The strategic management of a company in the industrial sector is directly related to the efficient administration of its resources, with the aim of overcoming the challenges of adaptability and flexibility demanded by the dynamic market. Within this context, key areas such as physical asset management play a fundamental role, as their high performance directly impacts the organization’s operational response capacity and the quality of the services offered [1,2]. Also, physical asset management is used to treat equipment as strategic assets, as they generate value for the company when kept fully operational [3]. This operational efficiency is guaranteed by preventive maintenance (in accordance with manufacturers’ guidelines) and a well-structured maintenance management system that ensures the availability and reliability of resources [4].

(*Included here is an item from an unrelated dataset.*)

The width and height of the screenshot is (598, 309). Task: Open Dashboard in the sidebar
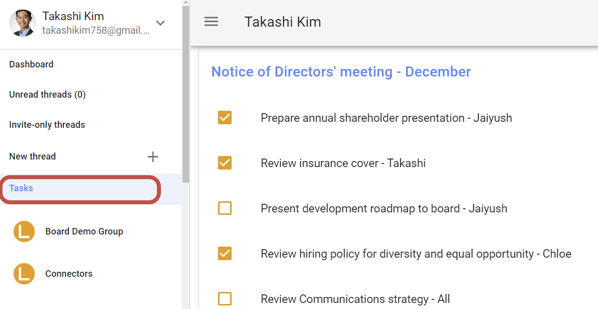pos(31,64)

With the advance of digitalization and the increase in computing power, predictive maintenance has become a strategic ally, thanks to models based on data analysis that make it possible to predict failures and plan interventions in both the short and long term [1,5,6,7,8,9,10].

The shift towards predictive maintenance, exemplified by Prognosis and Health Management (PHM) and Condition-based Maintenance (CBM), is facilitated by emerging technologies such as IoT, cloud computing, and advanced data analytics [11,12]. Industry 4.0 technologies are revolutionizing maintenance tasks and management strategies, promoting innovations like remote maintenance and self-maintenance [13,14].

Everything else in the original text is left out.